Wilson is one of 11 new U.S. Global Music Ambassadors who will continue the department’s tradition of bringing people together through music. America’s Music Diplomacy dates to the 1950s  when Dizzy Gillespie and Louis Armstrong and other “Jazz Ambassadors” toured Europe, Africa and the Middle East, often performing for audiences who had never heard American music.

“All of us are here because we believe in the power of music,” said Secretary of State Antony Blinken in Washington as he introduced Wilson and the other new music ambassadors.

Blinken said that music inspires us, but also has the power “to communicate and to connect.” The just-announced ambassadors represent genres from Rap and Country to Blues, Opera, Soul and Jazz.

The U.S. global music ambassadors are Wilson, Chuck D (pic), Grace Bowers, BRELAND, Kane Brown, Denyce Graves, Herbie Hancock, Jelly Roll, Teddy Swims, Justin Tranter and Armani White. In addition to performing around the world and offering a window into U.S. culture, the ambassadors will collaborate with local musicians and work with young people who can benefit from exposure to music.

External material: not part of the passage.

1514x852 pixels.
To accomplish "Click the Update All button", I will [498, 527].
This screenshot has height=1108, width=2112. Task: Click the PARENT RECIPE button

Their diplomacy efforts will also work toward three goals:

  • Advancing English learning through music.
  • Creating music-education exchange programs.
  • Providing small grants to prepare young people for creative-sector jobs.

“This partnership is meant to empower and inspire,” said Lyor Cohen, global head of music at YouTube, a virtual stage spanning 100 countries and 80 languages. Pioneering rapper Chuck D, who was performing in Germany in November 1989 when the Berlin Wall came down, said touring the world has convinced him that music can “move things in many ways.”

He said that “culture and arts bring human beings together for our similarities and knocks the differences to the side.”